Beta blockers are a cornerstone in the management of cardiovascular disease. They are first-line agents for angina pectoris, reducing the frequency and severity of episodes by decreasing myocardial oxygen demand. Following an acute coronary syndrome, their use is standard to prevent subsequent myocardial infarction and sudden cardiac death. In chronic heart failure, specific agents like bisoprolol and carvedilol improve survival and reduce hospitalizations as part of guideline-directed medical therapy. Beyond cardiology, they are used prophylactically for migraine, to manage symptoms of hyperthyroidism and anxiety, and as eyedrops (e.g., timolol) to lower intraocular pressure in open-angle glaucoma. They are also employed in the short-term management of performance anxiety, often by musicians.

Mechanism of action

These drugs competitively antagonize catecholamine binding at beta adrenergic receptors. By inhibiting the G protein-coupled receptor signaling normally stimulated by epinephrine and norepinephrine, they blunt the sympathetic nervous system's "fight or flight" response. This blockade at cardiac beta-1 adrenergic receptors leads to decreased heart rate (negative chronotropy), reduced force of contraction (negative inotropy), and slowed conduction through the atrioventricular node. At beta-2 adrenergic receptors, found in the bronchial smooth muscle and vascular smooth muscle, blockade can cause bronchoconstriction and vasoconstriction.

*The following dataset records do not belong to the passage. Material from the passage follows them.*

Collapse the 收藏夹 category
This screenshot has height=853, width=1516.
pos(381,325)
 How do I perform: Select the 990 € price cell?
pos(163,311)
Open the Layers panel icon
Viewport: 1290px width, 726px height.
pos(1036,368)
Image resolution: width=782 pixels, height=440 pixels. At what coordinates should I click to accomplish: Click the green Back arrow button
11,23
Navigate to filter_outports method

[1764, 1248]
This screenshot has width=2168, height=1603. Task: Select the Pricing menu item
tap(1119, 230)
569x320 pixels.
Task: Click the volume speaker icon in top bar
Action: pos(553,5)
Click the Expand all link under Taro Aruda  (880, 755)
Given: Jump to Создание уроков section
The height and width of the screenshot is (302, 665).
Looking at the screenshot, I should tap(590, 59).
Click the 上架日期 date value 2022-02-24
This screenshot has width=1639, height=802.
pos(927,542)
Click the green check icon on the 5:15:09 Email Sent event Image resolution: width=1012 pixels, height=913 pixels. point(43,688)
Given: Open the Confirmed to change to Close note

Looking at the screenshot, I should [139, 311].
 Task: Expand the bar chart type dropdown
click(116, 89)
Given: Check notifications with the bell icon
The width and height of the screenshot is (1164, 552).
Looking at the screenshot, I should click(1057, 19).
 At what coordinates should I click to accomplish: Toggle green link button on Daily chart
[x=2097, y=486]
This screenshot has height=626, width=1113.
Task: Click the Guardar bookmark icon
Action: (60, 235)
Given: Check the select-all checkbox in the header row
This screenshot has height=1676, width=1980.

Some newer agents also exhibit ancillary properties like vasodilation through additional alpha-1 adrenergic receptor blockade or nitric oxide release.

Adverse effects

Common side effects stem from excessive beta adrenergic receptor blockade and include fatigue, cold extremities, bradycardia, and erectile dysfunction. Due to beta-2 adrenergic receptor blockade, they can precipitate bronchospasm and are generally contraindicated in patients with asthma or severe chronic obstructive pulmonary disease. They may mask the symptoms of hypoglycemia in patients with diabetes mellitus and can exacerbate heart block or peripheral artery disease. Abrupt discontinuation can lead to a rebound effect, including severe angina pectoris, hypertension, or myocardial infarction, due to upregulated receptor sensitivity. Central nervous system effects like vivid dreams and depression are also reported.

Types and examples

Beta blockers are categorized by their selectivity for beta-1 adrenergic receptors and additional pharmacological properties. First-generation, non-selective agents block both beta-1 adrenergic receptor and beta-2 adrenergic receptors; examples include propranolol, nadolol, and timolol. Second-generation, cardioselective agents preferentially block beta-1 adrenergic receptors; this class includes atenolol, bisoprolol, and metoprolol. Third-generation agents have vasodilating properties via additional mechanisms: labetalol and carvedilol block alpha-1 adrenergic receptors, while nebivolol is thought to stimulate nitric oxide release. Some also possess intrinsic sympathomimetic activity (ISA), like pindolol and acebutolol, which provide partial agonist effects.

History and development

The development of beta blockers was a landmark in pharmacology and cardiology. They originated from the work of Scottish scientist Sir James W. Black, who sought to create a drug to reduce myocardial oxygen demand for angina pectoris by blocking the effects of catecholamines. In 1962, Imperial Chemical Industries introduced the first clinically successful beta blocker, propranolol, discovered by Black and his team. Black's work, for which he later shared the Nobel Prize in Physiology or Medicine in 1988, demonstrated the therapeutic principle of receptor blockade. Subsequent research by companies like Ciba-Geigy led to more selective agents such as metoprolol. Their proven benefits in myocardial infarction were solidified by large trials like the Norwegian Timolol Study and the Beta-Blocker Heart Attack Trial in the 1980s.